#### Stated exercise:
Name each actor that the horror film review below credits in parentheses beside a character or role.

─── Page extract

Partially funded through a 2022 Indiegogo campaign, The Woman Under The Stage (2023) is an independent horror feature directed by Ezekiel Decker and written by Decker and Logan Rinaldi. After watching the film, I looked through the “Trivia” section of the film’s IMDb page, which featured the following bit of information: “Roughly 1/3 of the film’s budget was raised through a crowdfund, with 10% of the donations coming from horror writer and director Mike Flanagan.” I tried looking this factoid up but could not find any corroborating evidence to support it.

Regardless of whether it is true or not, The Woman Under The Stage reminded this writer of Flanagan’s early work. It is driven primarily by characters whose inner demons and traumas manifest in supernatural happenings. Said happenings aren’t very scary, and the script lacks Flanagan’s emotional clarity. Still, the overall effect is appreciable, thanks to the mostly capable performances and the fascinating mystery at the heart of all the horror. This film has a lot going for it, though its screenplay holds it back from achieving the kind of impact that its modern horror counterparts have been able to make.

The film starts on a sobering note: the opening credits are interspersed with shots of a man (Jonathan Lamar Egbuna) delivering a monologue from Macbeth as he painfully finishes writing something on his typewriter. A stem glass lies before him, which he occasionally drinks from. Blood splatters the page as the scene ends, and an even more intense sequence follows: aspiring actress Whitney Bennett (Jessica Dawn Willis) attempts to take her life. As her boyfriend Josh (Robert Gemaehlich) tries to reach her, Decker and editor Marc Rouse cut intermittently to Whitney performing another soliloquy from Macbeth, which ends as Josh breaks open the door with the words, “The bell invites me.”

──────
─── Raw data

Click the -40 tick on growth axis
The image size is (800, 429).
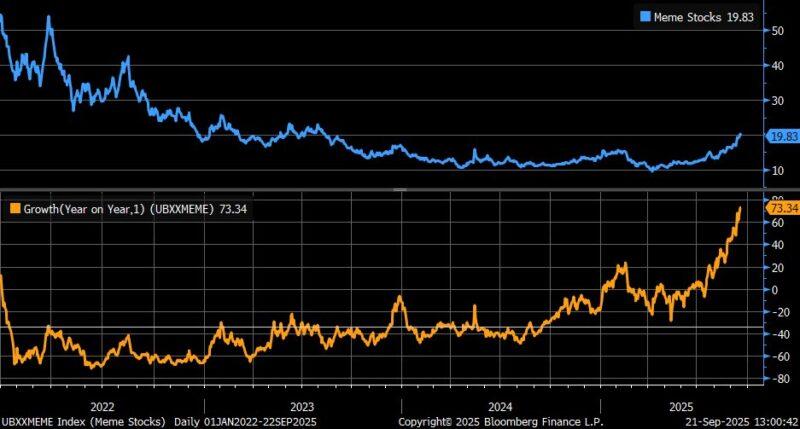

──────

#### The completed task:
Jonathan Lamar Egbuna, Jessica Dawn Willis, Robert Gemaehlich